What to do: Write out again, exactly, the lines below starting at the one with "Click the Japan" and ending at the one with "The height and width of the screenshot is (747, 1568).".

Supplied information:
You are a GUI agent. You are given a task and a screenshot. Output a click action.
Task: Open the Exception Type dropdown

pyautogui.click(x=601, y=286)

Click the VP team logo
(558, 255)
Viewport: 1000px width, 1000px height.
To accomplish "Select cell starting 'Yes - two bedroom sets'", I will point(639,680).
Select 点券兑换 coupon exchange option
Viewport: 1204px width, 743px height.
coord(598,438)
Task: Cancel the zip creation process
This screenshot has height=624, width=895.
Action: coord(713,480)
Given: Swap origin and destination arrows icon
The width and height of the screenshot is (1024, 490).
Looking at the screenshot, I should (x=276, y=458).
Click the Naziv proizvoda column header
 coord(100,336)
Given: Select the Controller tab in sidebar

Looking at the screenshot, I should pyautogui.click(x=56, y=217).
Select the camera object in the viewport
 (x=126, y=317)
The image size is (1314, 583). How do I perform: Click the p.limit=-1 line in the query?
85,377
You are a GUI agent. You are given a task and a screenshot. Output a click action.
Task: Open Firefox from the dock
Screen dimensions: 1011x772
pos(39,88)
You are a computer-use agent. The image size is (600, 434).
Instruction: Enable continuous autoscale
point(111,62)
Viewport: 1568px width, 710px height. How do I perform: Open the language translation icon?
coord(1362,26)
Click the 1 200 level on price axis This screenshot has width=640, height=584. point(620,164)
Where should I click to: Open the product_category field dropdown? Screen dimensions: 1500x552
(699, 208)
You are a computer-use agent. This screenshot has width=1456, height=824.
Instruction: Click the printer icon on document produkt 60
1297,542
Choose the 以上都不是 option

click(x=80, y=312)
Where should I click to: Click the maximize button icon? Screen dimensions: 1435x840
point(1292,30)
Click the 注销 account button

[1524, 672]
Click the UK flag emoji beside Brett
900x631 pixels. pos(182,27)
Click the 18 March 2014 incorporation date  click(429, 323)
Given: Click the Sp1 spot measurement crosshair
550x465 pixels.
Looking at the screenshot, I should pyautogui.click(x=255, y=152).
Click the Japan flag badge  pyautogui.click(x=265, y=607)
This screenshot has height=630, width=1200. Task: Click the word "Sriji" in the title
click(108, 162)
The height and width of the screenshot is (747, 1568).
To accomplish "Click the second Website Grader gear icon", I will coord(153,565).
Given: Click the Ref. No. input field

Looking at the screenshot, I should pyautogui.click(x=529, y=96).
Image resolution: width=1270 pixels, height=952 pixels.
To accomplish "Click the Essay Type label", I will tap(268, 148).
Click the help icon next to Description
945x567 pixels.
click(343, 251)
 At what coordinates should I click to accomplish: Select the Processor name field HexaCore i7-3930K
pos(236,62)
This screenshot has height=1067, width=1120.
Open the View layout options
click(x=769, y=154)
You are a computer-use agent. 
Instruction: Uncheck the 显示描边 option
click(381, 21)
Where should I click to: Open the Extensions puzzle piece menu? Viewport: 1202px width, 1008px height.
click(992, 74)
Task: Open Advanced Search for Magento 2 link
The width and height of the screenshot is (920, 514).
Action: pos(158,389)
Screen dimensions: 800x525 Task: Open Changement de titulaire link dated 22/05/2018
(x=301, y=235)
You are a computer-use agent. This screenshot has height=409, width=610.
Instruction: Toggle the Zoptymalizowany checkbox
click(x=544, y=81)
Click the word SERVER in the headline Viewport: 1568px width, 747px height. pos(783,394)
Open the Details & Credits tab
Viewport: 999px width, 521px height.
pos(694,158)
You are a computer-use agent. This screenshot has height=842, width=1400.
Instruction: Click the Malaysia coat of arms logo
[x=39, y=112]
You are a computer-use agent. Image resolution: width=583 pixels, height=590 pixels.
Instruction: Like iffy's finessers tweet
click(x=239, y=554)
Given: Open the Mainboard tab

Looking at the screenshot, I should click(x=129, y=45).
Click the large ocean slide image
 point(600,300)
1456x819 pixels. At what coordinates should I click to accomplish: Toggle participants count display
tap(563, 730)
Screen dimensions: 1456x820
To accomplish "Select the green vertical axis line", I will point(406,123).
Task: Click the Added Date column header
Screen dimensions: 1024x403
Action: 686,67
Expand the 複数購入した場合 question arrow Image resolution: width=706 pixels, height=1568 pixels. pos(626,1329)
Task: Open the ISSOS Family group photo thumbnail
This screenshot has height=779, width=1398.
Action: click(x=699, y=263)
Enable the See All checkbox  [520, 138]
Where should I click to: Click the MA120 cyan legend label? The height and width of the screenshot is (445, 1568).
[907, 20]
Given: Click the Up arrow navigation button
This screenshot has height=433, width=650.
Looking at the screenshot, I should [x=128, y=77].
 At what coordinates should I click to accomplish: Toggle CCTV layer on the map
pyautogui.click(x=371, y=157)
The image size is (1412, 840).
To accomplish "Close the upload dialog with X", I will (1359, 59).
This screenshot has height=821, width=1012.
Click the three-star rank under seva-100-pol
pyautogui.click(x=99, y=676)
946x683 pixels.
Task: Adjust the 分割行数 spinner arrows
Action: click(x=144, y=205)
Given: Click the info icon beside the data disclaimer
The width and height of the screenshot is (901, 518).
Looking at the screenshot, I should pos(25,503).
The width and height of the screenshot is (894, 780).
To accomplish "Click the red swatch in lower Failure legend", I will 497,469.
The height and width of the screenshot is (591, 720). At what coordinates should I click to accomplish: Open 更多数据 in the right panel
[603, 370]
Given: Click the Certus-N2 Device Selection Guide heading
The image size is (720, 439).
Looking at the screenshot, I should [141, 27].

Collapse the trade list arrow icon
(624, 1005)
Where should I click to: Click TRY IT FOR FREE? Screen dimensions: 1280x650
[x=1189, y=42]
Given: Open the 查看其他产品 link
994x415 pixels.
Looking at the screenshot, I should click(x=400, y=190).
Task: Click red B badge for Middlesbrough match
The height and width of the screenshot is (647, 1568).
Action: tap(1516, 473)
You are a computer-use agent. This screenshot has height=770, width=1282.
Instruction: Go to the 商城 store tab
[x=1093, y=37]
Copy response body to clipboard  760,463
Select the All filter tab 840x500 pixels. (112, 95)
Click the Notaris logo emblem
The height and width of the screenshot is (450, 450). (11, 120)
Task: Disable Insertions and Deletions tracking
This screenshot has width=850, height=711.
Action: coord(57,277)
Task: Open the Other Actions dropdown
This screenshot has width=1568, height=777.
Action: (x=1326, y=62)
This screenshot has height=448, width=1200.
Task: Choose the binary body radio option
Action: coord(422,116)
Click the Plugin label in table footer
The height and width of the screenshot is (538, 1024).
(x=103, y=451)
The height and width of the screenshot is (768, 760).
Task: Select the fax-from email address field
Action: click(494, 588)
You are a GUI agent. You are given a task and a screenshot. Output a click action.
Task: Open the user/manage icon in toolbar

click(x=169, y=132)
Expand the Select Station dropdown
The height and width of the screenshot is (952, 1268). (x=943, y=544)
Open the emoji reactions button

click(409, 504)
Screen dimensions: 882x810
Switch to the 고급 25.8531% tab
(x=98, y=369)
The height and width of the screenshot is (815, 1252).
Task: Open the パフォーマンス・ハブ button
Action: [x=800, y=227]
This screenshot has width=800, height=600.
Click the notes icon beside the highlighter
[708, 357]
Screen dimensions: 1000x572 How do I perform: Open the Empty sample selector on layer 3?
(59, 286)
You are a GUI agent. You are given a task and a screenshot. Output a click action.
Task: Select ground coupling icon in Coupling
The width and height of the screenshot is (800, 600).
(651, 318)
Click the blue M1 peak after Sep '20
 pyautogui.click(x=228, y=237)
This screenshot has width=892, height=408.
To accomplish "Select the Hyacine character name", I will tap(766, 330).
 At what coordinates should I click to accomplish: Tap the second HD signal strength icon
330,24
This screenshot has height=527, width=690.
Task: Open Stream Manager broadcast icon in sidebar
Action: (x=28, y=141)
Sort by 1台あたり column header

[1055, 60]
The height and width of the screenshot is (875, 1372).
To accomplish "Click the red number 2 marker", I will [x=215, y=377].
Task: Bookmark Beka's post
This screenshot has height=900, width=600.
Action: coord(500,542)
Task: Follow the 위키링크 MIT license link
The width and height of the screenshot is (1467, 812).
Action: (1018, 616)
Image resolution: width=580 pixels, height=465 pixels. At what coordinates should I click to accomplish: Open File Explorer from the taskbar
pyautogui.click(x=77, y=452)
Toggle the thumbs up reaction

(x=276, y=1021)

Task answer:
Click the Japan flag badge  pyautogui.click(x=265, y=607)
This screenshot has height=630, width=1200. Task: Click the word "Sriji" in the title
click(108, 162)
The height and width of the screenshot is (747, 1568).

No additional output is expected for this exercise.